When the Ukraine War started, I figured things might go nuclear, so my listed tilted that direction. Since nuclear weapons have not been used, I think it is more likely that if they wont be. If they are, I expect tactical nukes on the battlefield, not strategic nukes targeting our entire country. I am updating my list accordingly.
The first section is items we plan order online from Sam’s Club, Costco, Walmart, and Amazon, in that order. Most of these are things that would be nice to have, but if the situation gets worse and they don’t get delivered, we won’t notice for months. This list includes many non-perishable foods, like canned goods, flour and rice, pastas and sauces, nut butters, crackers, and some junk food.
We also will order pet foods and more chicken feed online, likely from Chewy and direct from the manufacturers.
I like to order from multiple supplies because if one is out of stock, or one has shipping issues, product from the others should still come in. If all your eggs are in one basket, you could end up missing important items if something goes wrong. A range of suppliers also means diversity of shipping carriers.
In-Person Shopping and Errands
One of the first things we want to do is withdraw cash, either at a teller or via one or more ATMs. Not only might we expect banks to close during an emergency, power or Internet disruptions will mean credit card networks will be down and we will need cash to make purchases.
Our in-person shopping list ranges from nearby stores to more distant ones. For example, if we are in the middle of a nuclear exchange, I’m not driving 35 minutes to go to Walmart, but I might risk sending my wife into the Dollar General six miles from home while I fill gas cans at the Exxon next door. In a worst-case scenario, we can walk home from Dollar General pretty quickly.
On the other hand, if Iran is shooting at our war ships and we are hitting them with waves of cruise missiles with all activity in that part of the world, I’d feel comfortable sending my wife to Walmart and the grocery store while I go further afield to get animal feed and pet supplies. If we are in a war with Iran or China and they haven’t targeted the Continental United States on the first day, I expect we will have a window of safety, especially in the small towns near us. In that case, we should have time to shop until the shelves are empty.
In most scenarios, our in-person last-minute shopping includes foods that require refrigeration or freezing. If we are confident the power will stay on, I might buy a freezer chest on our first trip to Walmart. We also will stock up on vegetables that can keep for a long time, such as potatoes, onions, winter squash, cabbage, carrots, etc.
A Follow-Up List
We also have a “Day Two” list which includes refilling our prescription drugs, even if we have to pay cash for them because insurance won’t pay for them this soon. It also includes things like extra bar and chain oil, additional batteries, and anything we think might be in short supply based on the specifics of the emergency. That could range from spare parts to spare clothing.
“Bring With” Lists
The folks scheduled to bug out at our place already list of what we think they should bring. As you can imagine, this includes a great deal of personal stuff, from clothing and footwear to things they can’t live without. It also includes bedding and pillows, because we have a limited number of beds and we expect more people showing up at our door than we have places for them to sleep. That’s when sleeping bags and inflatable mattresses will come into play.

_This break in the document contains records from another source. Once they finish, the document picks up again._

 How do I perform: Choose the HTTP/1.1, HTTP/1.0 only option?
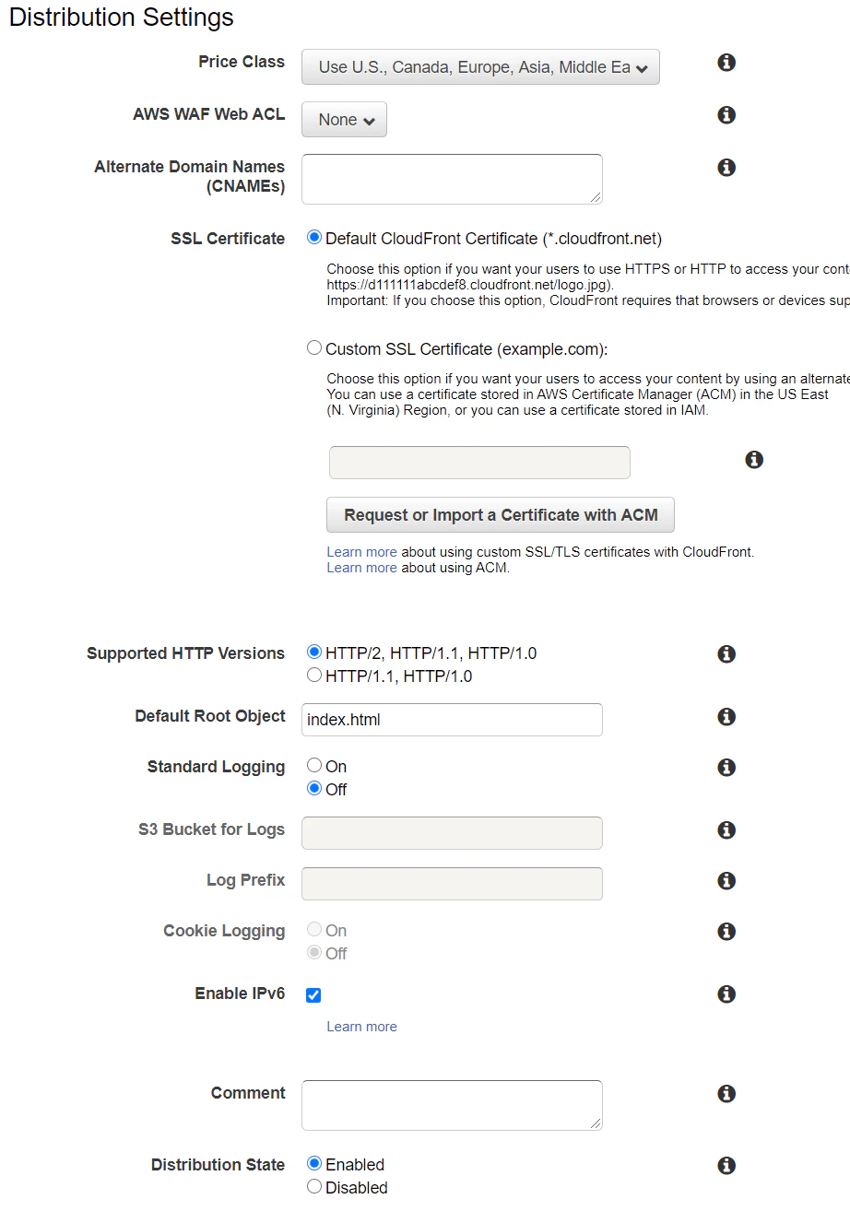click(314, 676)
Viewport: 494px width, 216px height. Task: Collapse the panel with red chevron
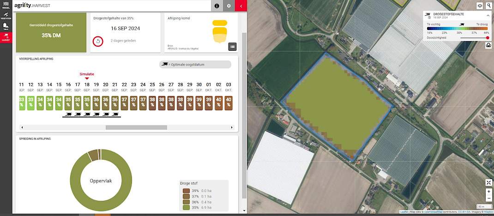point(241,6)
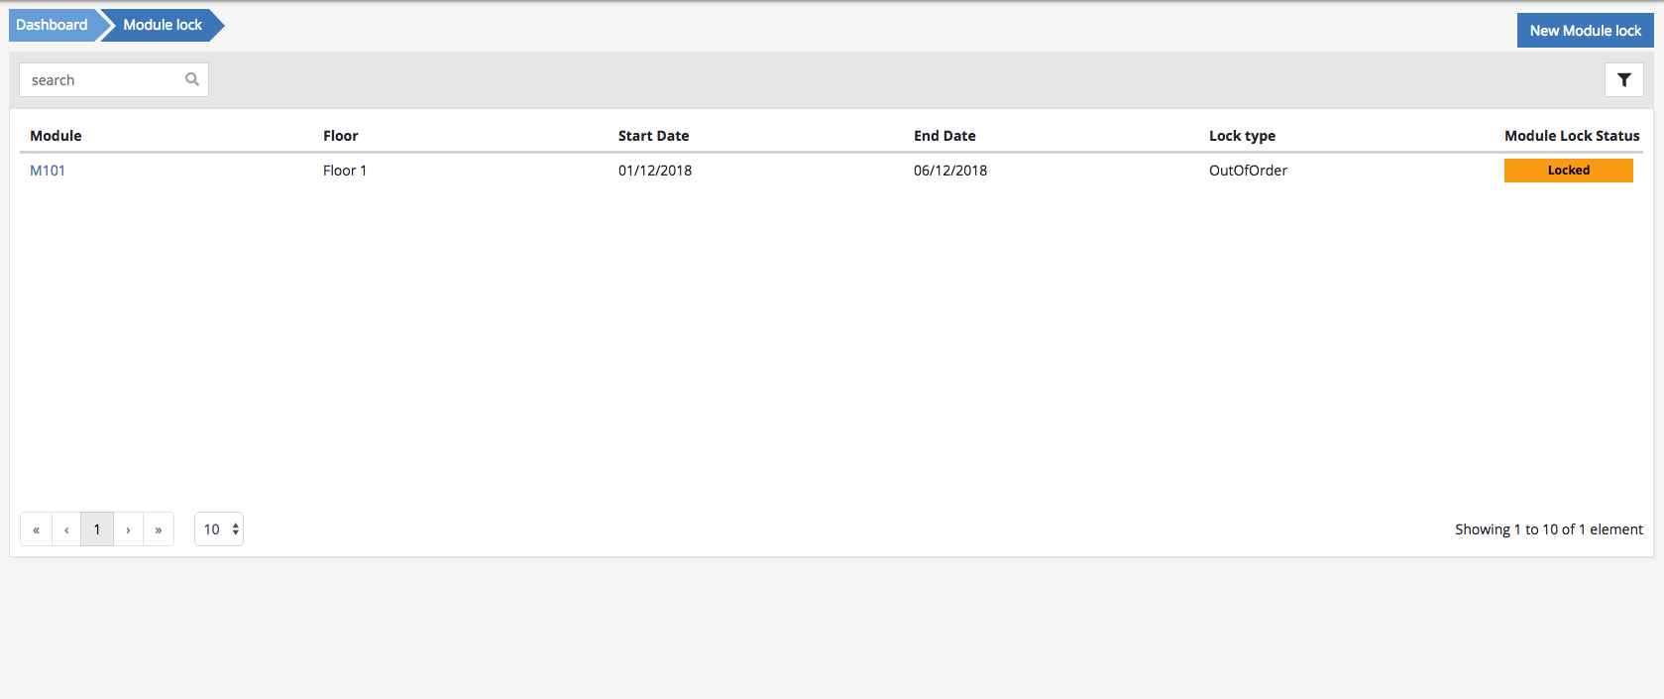This screenshot has height=699, width=1664.
Task: Click the magnifying glass search icon
Action: pos(192,79)
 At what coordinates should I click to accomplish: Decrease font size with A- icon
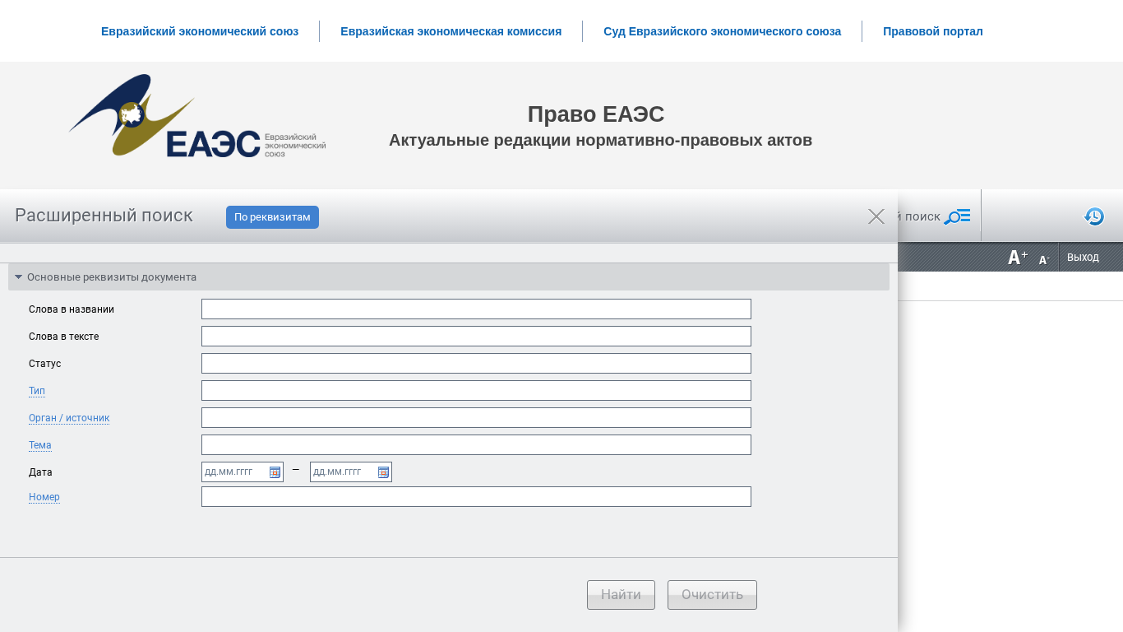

They also have a list of the guns and calibers they should bring and a list of calibers we have standardized on. So you can bring your .357 if you want, but we’ll have far more 9mm on hand.
Some of our guests have special knowledge or capabilities. We expect them to bring what they need to use their knowledge. Others own useful gear, like chainsaws. We encourage them to bring them plus necessary spare parts and accessories.

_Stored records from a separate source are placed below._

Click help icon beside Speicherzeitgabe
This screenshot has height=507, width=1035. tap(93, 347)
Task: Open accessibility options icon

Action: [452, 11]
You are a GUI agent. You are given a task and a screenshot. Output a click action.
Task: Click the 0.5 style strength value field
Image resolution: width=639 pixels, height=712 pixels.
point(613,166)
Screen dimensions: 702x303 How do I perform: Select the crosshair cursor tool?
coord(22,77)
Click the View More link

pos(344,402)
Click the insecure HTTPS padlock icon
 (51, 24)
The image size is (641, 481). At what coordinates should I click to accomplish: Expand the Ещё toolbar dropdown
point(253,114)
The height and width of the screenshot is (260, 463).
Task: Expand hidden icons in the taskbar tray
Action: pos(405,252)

Of course, if this isn’t a terrible SHTF situation, some may not choose to bug out. I guess you could argue that if I am comfortable driving 90 minutes to do a big shopping run, they may need to bug out. Alternatively, they might want to make two or three trips, transporting additional gear.
Keeping Up To Date
I like to review my preps, my lists, and my plans from time to time. I recommend you do the same. Besides, it’s good to do on those cold winter days when you want to stay indoors.